(Material for this task Opens)

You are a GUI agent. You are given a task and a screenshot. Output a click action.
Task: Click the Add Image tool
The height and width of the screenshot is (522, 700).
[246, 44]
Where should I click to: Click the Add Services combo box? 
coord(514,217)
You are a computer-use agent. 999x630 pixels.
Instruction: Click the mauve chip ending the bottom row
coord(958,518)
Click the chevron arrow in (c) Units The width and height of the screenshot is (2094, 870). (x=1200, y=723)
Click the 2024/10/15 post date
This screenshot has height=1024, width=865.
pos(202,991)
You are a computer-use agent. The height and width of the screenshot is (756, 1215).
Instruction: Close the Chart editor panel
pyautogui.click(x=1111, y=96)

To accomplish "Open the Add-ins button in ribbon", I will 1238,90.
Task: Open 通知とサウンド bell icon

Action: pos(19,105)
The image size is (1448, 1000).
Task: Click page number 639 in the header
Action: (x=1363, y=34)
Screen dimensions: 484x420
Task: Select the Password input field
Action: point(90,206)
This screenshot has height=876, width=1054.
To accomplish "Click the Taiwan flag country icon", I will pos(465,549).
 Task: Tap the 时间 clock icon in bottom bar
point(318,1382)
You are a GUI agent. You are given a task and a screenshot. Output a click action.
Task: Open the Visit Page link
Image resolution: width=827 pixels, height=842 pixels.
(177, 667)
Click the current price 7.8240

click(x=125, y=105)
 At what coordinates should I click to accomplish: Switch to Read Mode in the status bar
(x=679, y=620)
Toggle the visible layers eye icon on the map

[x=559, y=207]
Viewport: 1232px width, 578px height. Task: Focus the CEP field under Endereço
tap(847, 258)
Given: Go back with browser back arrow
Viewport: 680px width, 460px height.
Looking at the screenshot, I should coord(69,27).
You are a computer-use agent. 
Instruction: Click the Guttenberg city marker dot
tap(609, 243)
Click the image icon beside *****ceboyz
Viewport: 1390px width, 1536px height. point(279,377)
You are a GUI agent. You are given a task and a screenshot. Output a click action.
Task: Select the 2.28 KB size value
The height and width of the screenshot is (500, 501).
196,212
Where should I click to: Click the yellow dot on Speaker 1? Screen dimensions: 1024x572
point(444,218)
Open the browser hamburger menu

(Material for this task Closes)

= Exercise directions =
The required output is the stretch of entries above from the line containing "Task: Click the Add Image tool" through the line containing "You are a computer-use agent. The", reproduced exactly.

= Solution to this problem =
Task: Click the Add Image tool
The height and width of the screenshot is (522, 700).
[246, 44]
Where should I click to: Click the Add Services combo box? 
coord(514,217)
You are a computer-use agent. 999x630 pixels.
Instruction: Click the mauve chip ending the bottom row
coord(958,518)
Click the chevron arrow in (c) Units The width and height of the screenshot is (2094, 870). (x=1200, y=723)
Click the 2024/10/15 post date
This screenshot has height=1024, width=865.
pos(202,991)
You are a computer-use agent. The height and width of the screenshot is (756, 1215).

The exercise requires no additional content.